→ Problem details
Count the lines of the records that contain the word "height" and give only that number.

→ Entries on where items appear
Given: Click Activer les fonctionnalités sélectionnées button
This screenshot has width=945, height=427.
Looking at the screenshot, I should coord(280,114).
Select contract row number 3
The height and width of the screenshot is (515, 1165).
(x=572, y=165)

→ Expected answer
2